It’s almost cliche at this point to say I hate robots and all they can do to enslave the human race but this time its as real as it gets. I always figured we would have a fail safe method for stopping them. Some sort of kill switch or cut of the CPU brain robot head. If not then we’d probably be able to go old fashion and swing a baseball bat and knock these things to the ground. All of that was still in play until I saw this.
Looks like something out of a cartoon but I’m both mesmerized and afraid. Like you think you knocked it clean off its launch pad and you think its dead but then out of no where it pieces itself back together like a terminator or something. Yea probably a simple mario kart banana scenario probably isn’t the best demonstration of how to take it out, but the fact that its legs rolled inwards like it finally croaked only to come back walking tall on 4 legs means this thing has a will to fight and when push comes to shove among humans and robots, humans are usually the fatter ones and robots are always diesel.
Fun little robot by South Korean inventor, Eunchan Park. Below is a message from him.
This robot’s name is Drinky.
He drinks really well!
On Christmas in 2012, I drank Soju(Korean alcohol) alone because I had no girl friend at that time. Drinking alone was definitely terrible!! so I couldn’t drink anymore.
Lastly, I put an extra glass in front of me and poured Soju into it. And then, I cheered by myself with the glass of Soju, as though there was someone in front of me.
Surprisingly, after that, the taste became totally to be changed!!!!!! WOW!!!
So, I could finally find the secret of taste of alcohol totally depends on existence of partner.

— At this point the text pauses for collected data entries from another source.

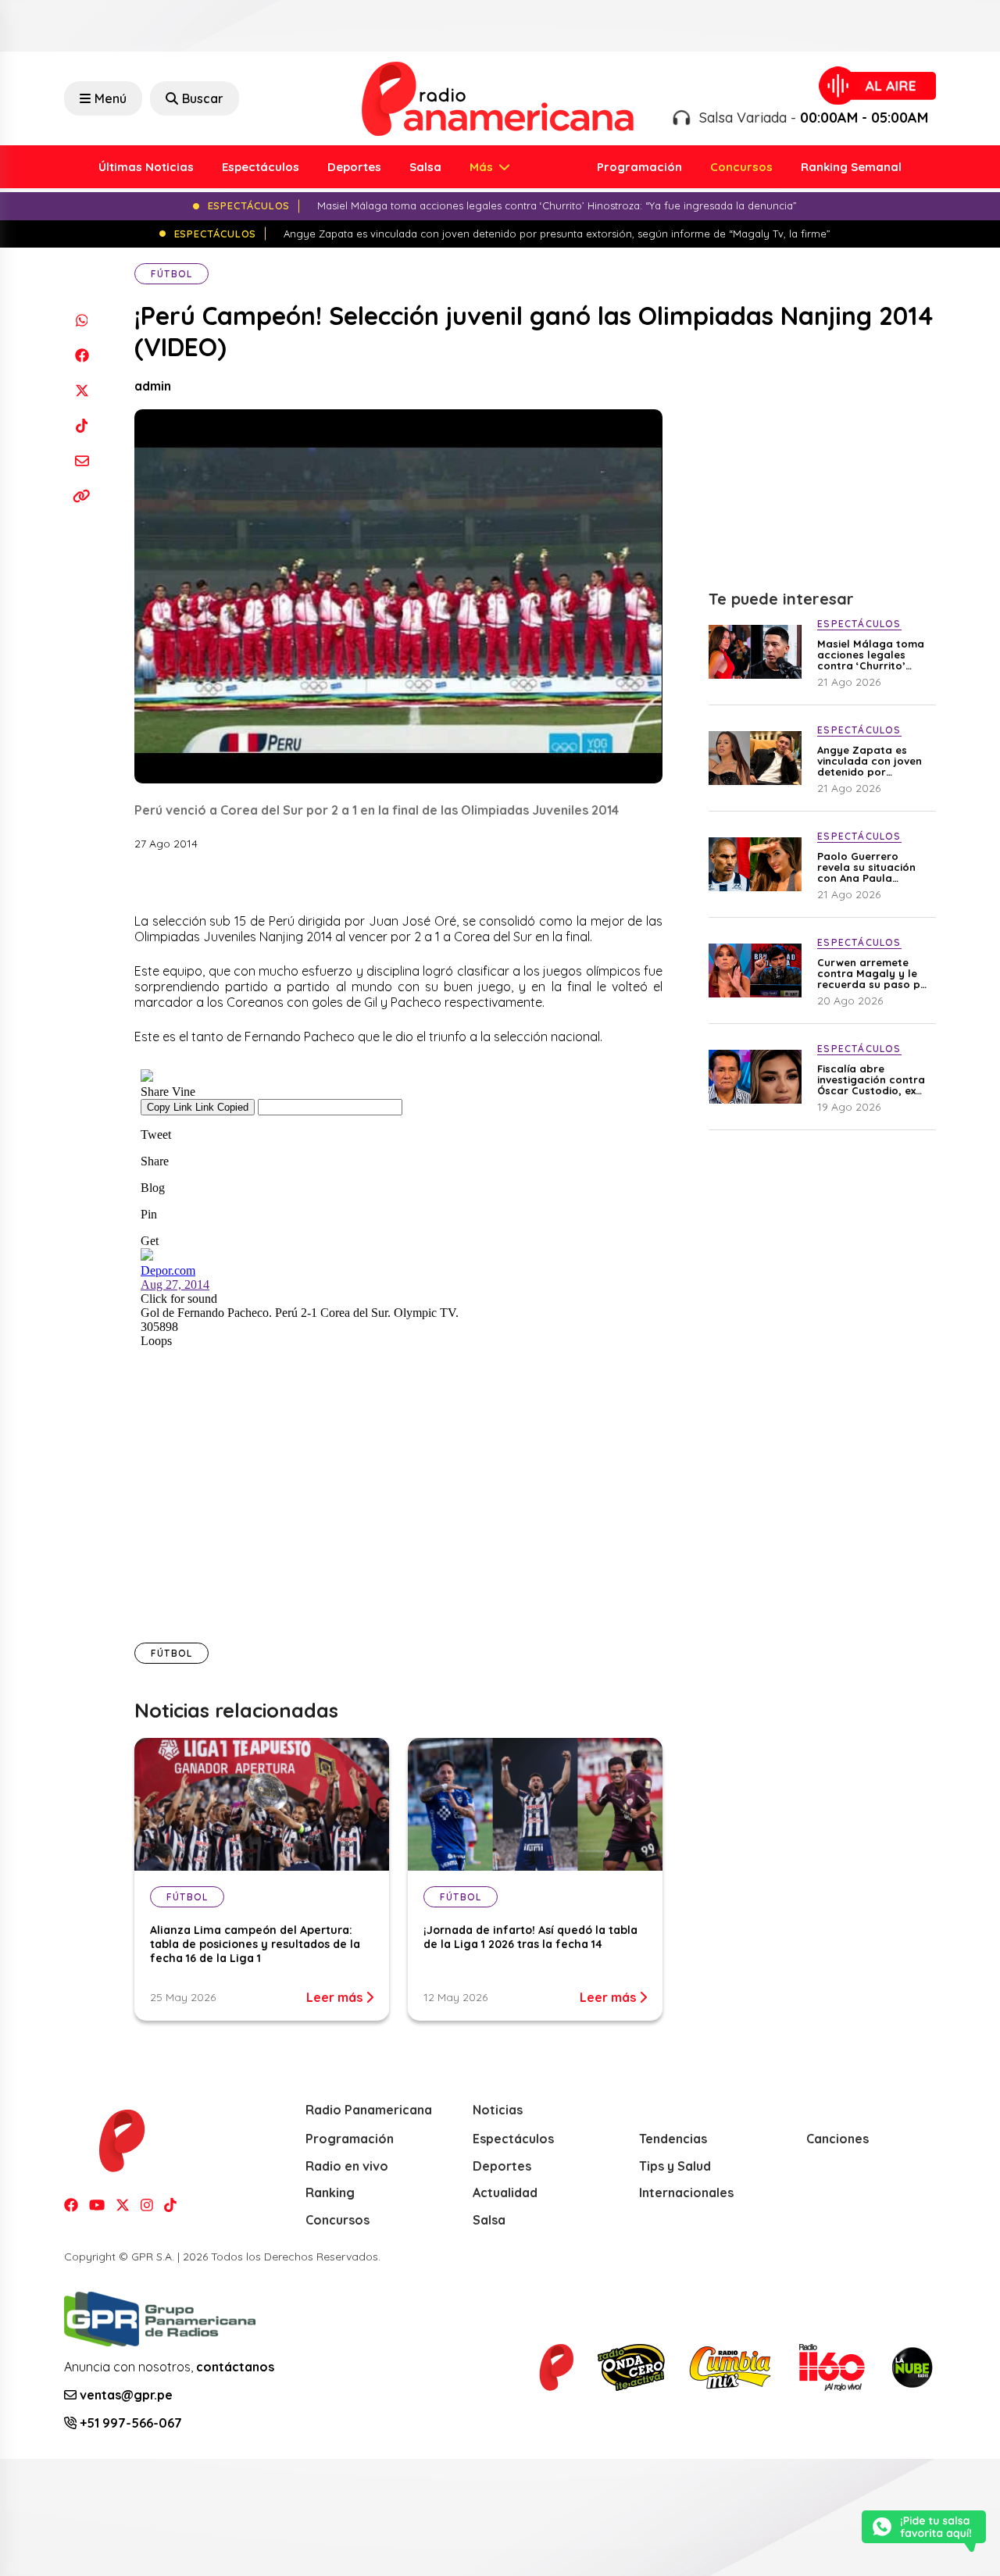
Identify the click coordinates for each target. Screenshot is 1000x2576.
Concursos (741, 166)
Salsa (425, 166)
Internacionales (686, 2192)
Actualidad (505, 2192)
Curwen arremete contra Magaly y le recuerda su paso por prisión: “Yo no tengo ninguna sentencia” (874, 973)
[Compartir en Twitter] (81, 390)
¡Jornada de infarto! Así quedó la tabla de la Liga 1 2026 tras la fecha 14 (530, 1937)
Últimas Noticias (146, 166)
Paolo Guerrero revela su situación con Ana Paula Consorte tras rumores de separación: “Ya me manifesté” (868, 867)
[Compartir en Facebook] (81, 355)
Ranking (330, 2192)
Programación (639, 166)
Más (483, 166)
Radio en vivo (346, 2166)
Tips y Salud (675, 2166)
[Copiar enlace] (81, 495)
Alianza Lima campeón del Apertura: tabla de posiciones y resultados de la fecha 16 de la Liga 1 (255, 1944)
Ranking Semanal (851, 166)
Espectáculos (260, 166)
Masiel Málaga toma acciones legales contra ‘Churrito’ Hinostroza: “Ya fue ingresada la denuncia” (870, 654)
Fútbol (171, 274)
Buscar (202, 98)
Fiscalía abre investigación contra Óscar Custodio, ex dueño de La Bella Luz (874, 1079)
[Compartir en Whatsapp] (81, 319)
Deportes (354, 166)
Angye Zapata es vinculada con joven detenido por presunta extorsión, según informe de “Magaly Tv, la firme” (872, 760)
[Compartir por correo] (81, 460)
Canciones (837, 2138)
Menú (111, 98)
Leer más (336, 1997)
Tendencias (673, 2138)
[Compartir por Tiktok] (81, 425)
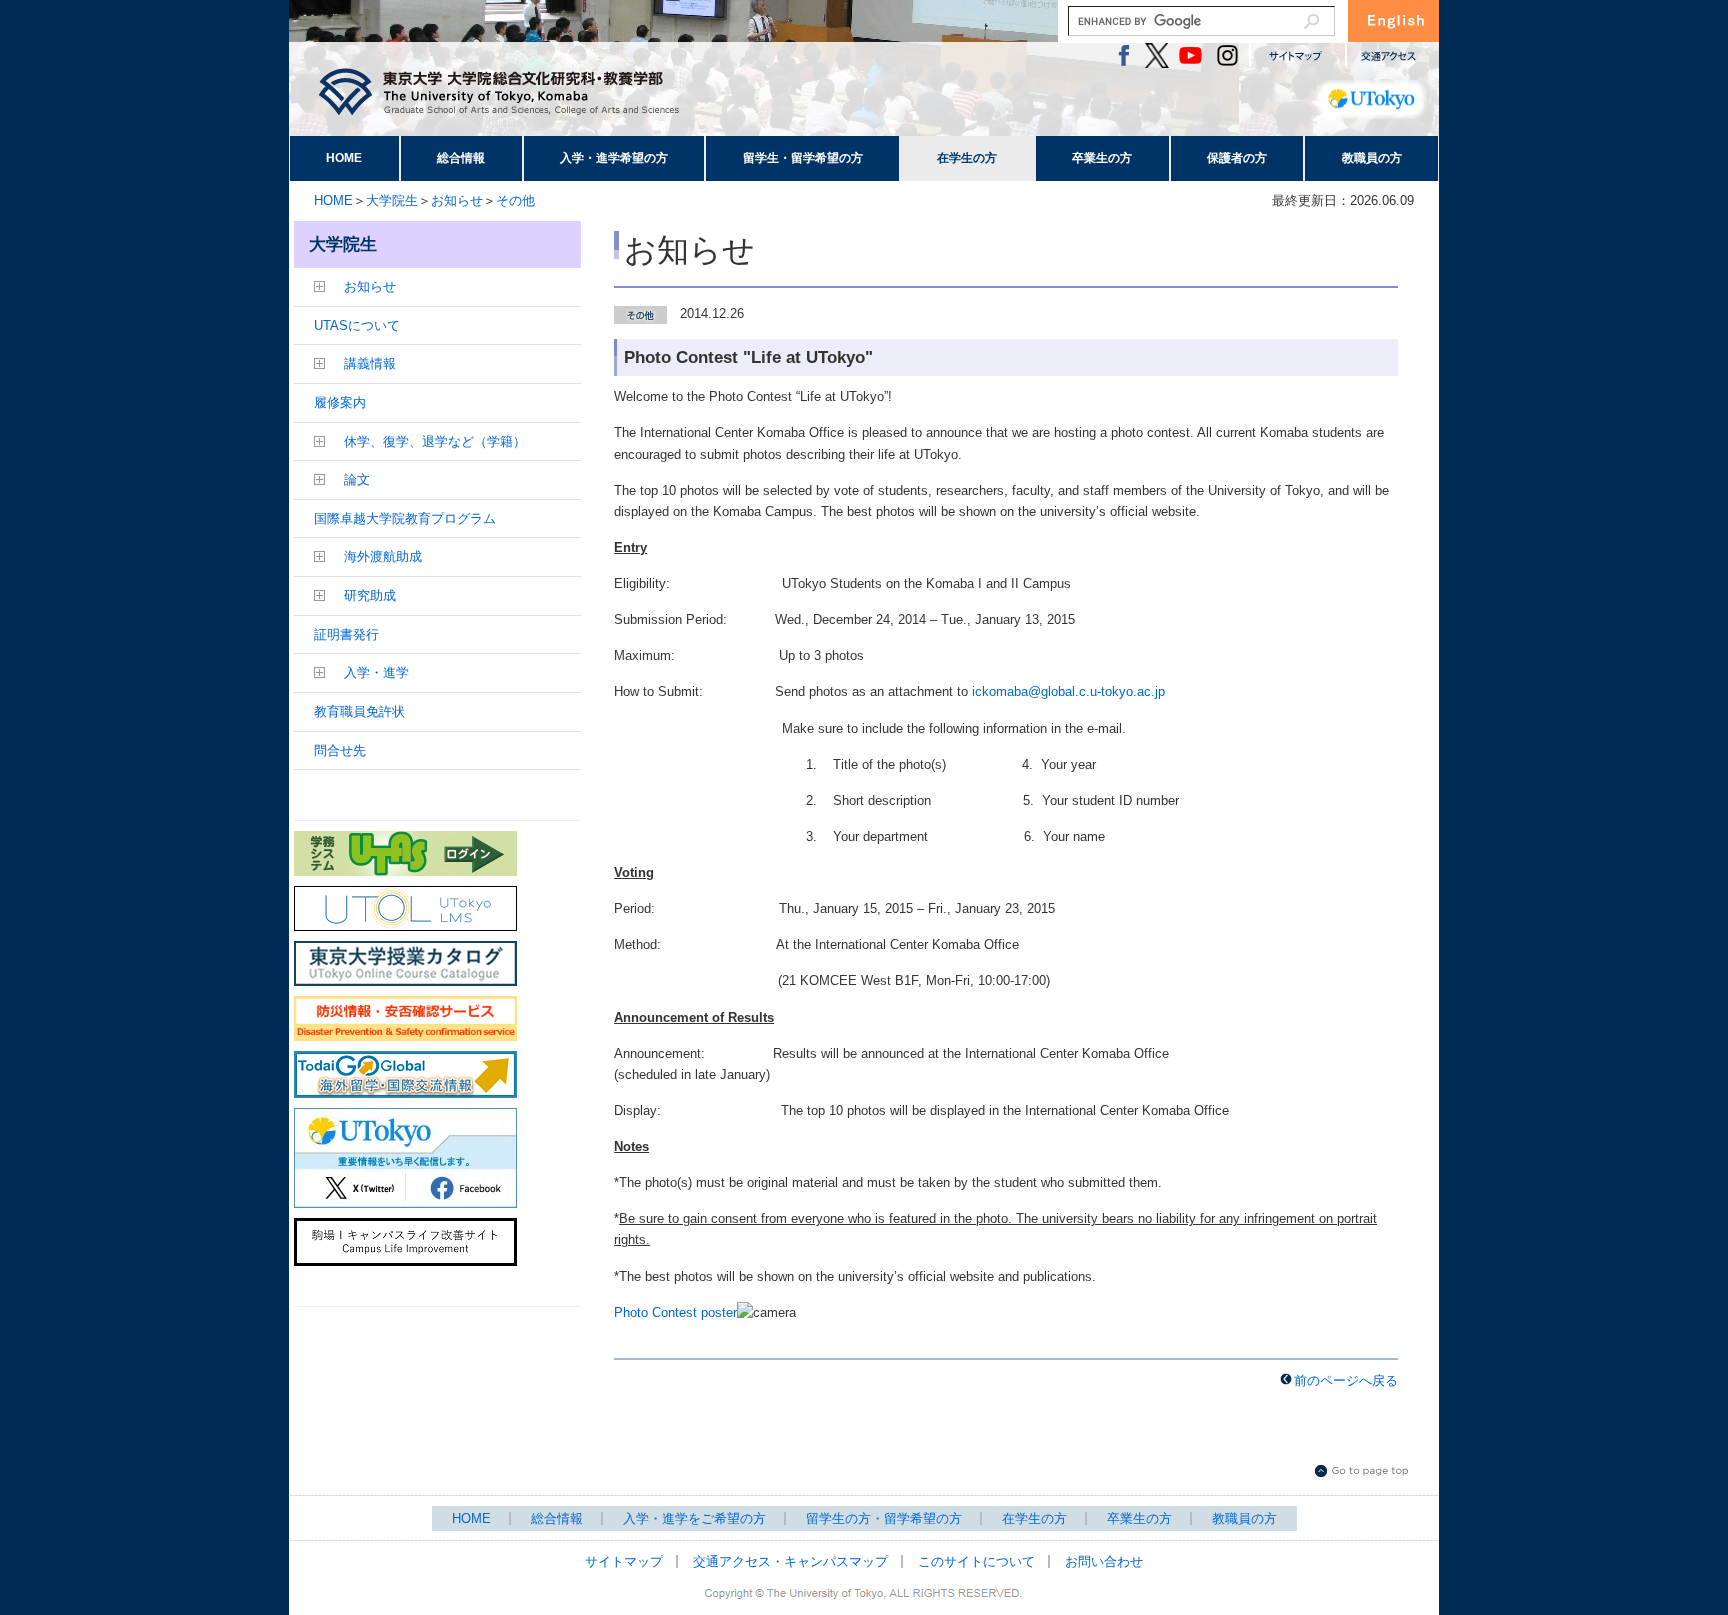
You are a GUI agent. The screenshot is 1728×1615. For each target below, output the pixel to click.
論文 (357, 479)
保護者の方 (1237, 158)
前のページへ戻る (1346, 1380)
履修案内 (340, 402)
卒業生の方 (1102, 158)
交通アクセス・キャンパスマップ (790, 1561)
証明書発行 (346, 634)
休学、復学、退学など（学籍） (435, 441)
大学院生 (392, 200)
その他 (515, 200)
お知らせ (457, 200)
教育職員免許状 (359, 711)
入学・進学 (376, 672)
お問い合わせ (1104, 1561)
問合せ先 (340, 750)
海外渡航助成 (383, 556)
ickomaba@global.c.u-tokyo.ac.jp (1068, 691)
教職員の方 (1372, 158)
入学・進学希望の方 (614, 158)
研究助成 (370, 595)
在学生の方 (967, 158)
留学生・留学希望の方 (803, 158)
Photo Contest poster (675, 1312)
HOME (344, 158)
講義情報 (370, 363)
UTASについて (357, 325)
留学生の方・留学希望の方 (884, 1518)
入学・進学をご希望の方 (694, 1518)
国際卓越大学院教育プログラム (405, 518)
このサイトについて (976, 1561)
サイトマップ (624, 1561)
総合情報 (461, 158)
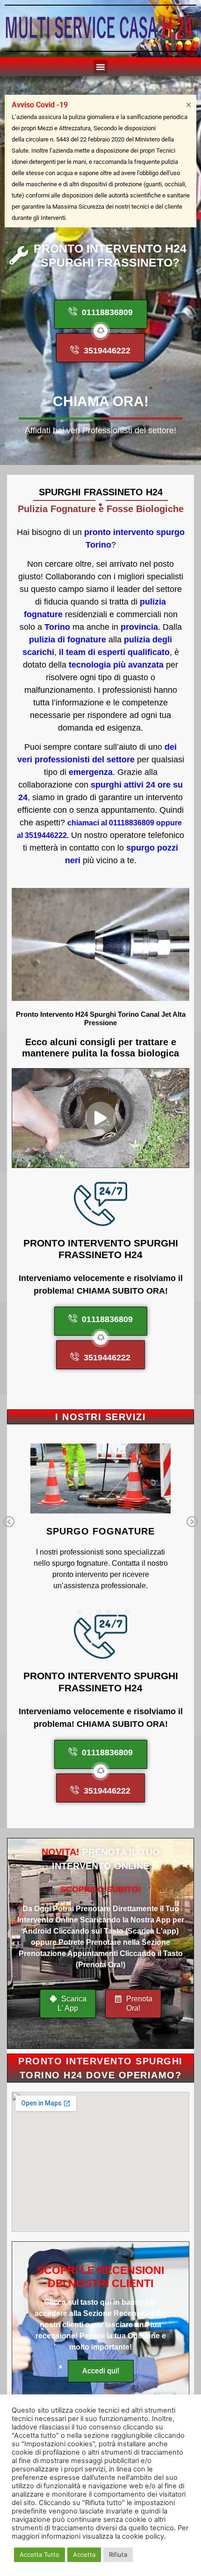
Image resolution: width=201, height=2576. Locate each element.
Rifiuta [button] (118, 2554)
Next (192, 1522)
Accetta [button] (84, 2554)
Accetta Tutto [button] (39, 2554)
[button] (100, 67)
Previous (8, 1522)
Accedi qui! (100, 2370)
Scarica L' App (71, 2003)
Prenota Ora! (138, 2003)
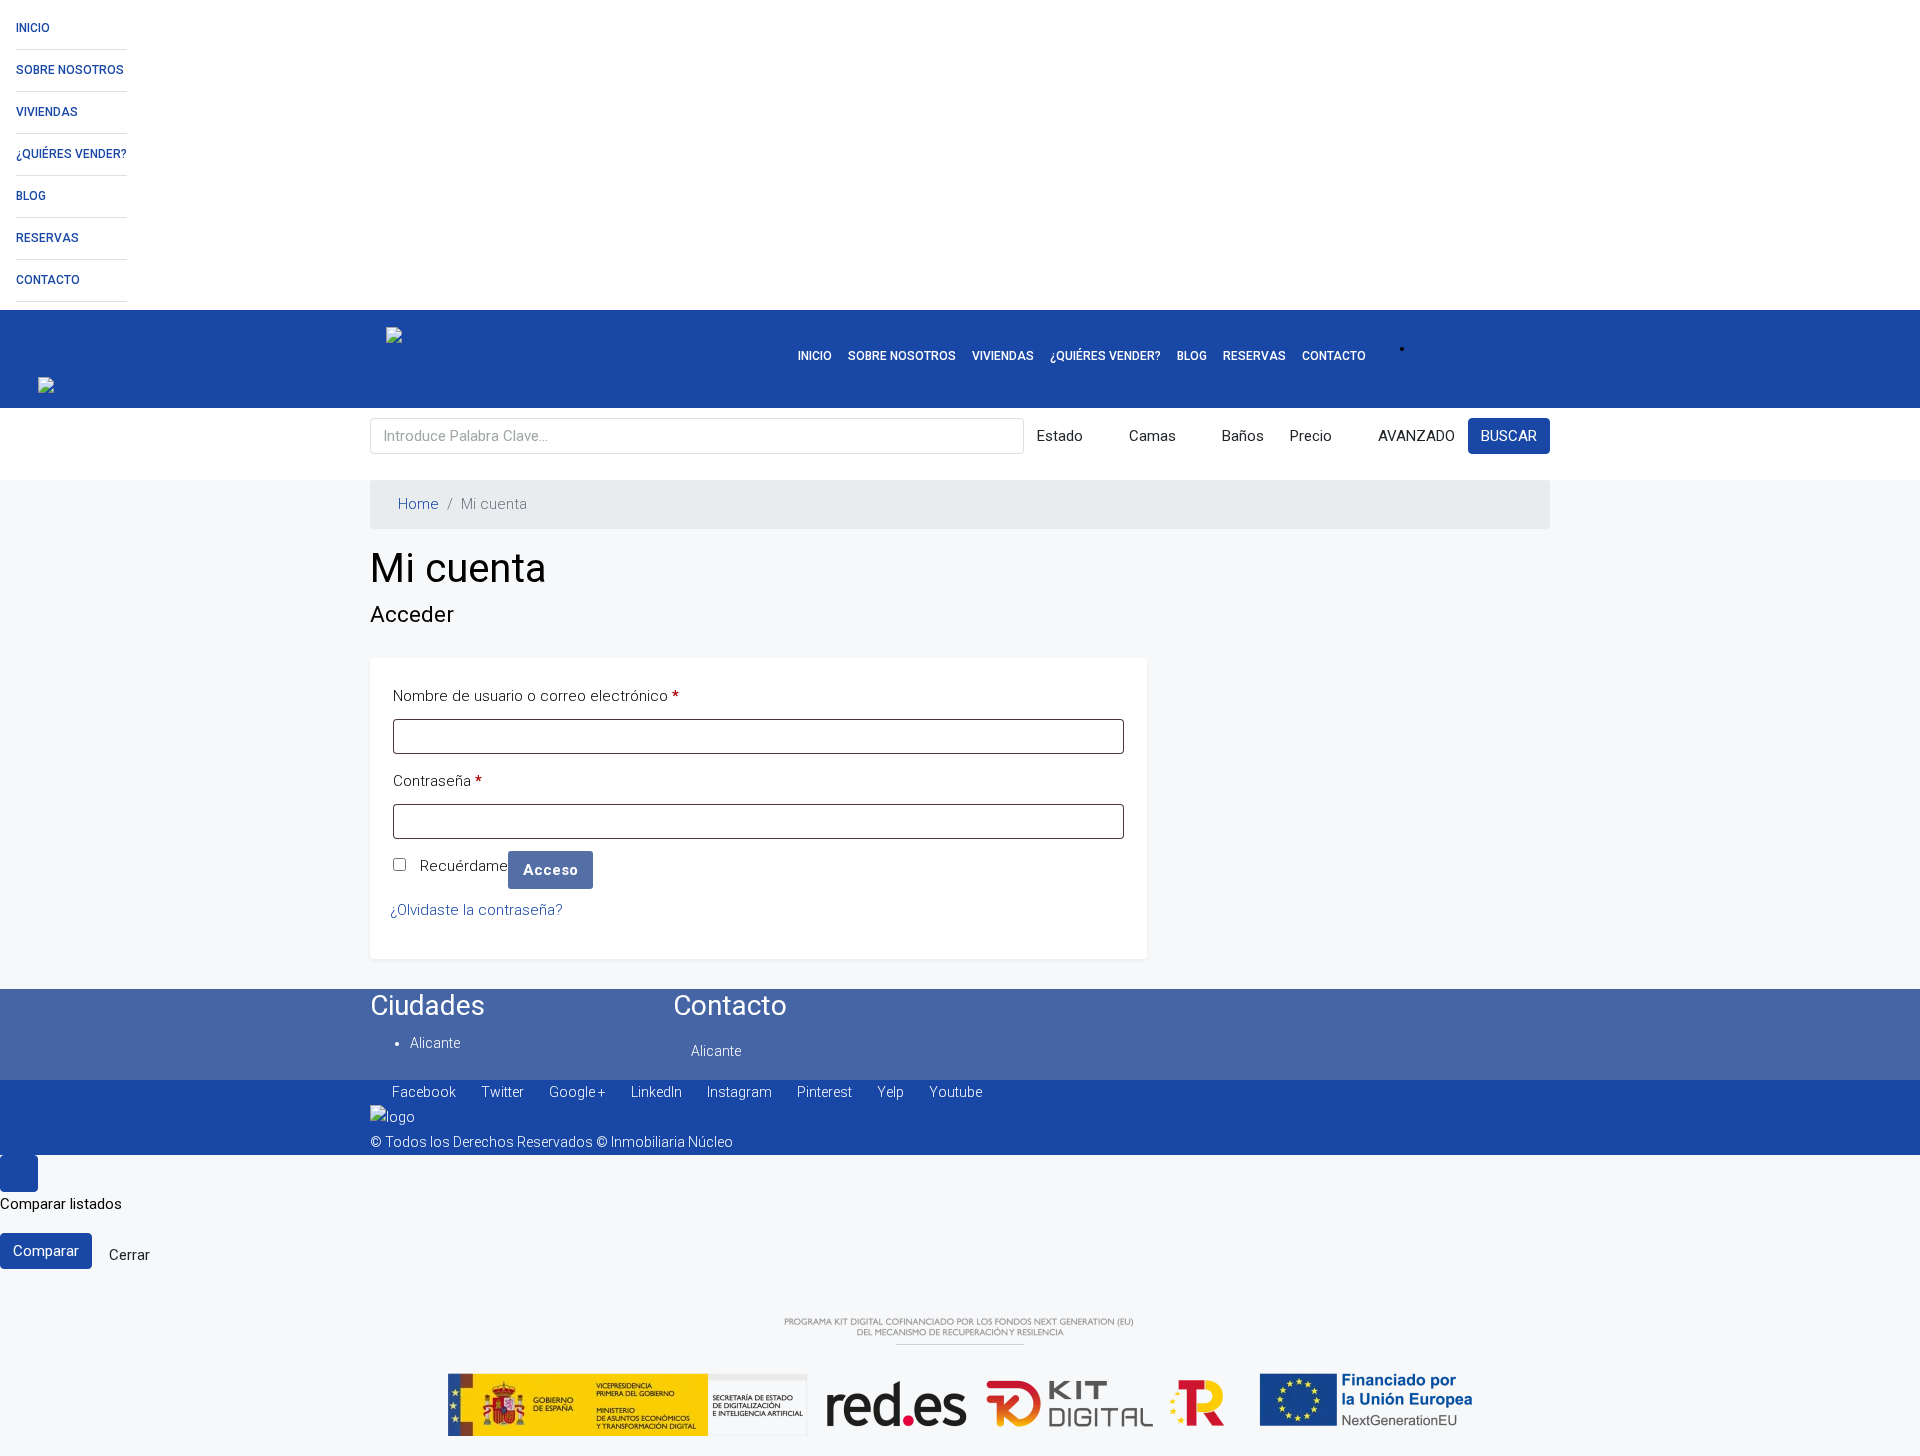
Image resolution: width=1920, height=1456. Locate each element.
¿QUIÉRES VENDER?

This is why I made this robot.
I don’t want to jump to conclusions or anything but this dude tried to fuck that little robot, Drinky right? I mean i feel like thats what his whole story was suppose to lead to. He didn’t say he wants to get blacked out with his buddies watching eSports or whatever they do in South Korea. He said he made Drinky because he was lonely with no girlfriend to drink with. Well if thats the case then im fairly confident he’s tried to fuck this little gadget one way or another. I’m sure Eunchan Park never meant for it to happen like this at first but once he was a couple of soju bombs deep i promise you he was alone in his apartment with his robot with his pants off trying to mouth fuck that little dude. I can’t blame him that much. When you see an open mouth and you’re drunk off rice wine you’d probably try to shoot a load in it too. Probably tried to deny all the facts and cover it up by making it a guy robot afterwards by throwing a beanie on it. Listen man, you don’t have to hide it anymore. We know you fucked that little playstation and theres no changing my mind of that.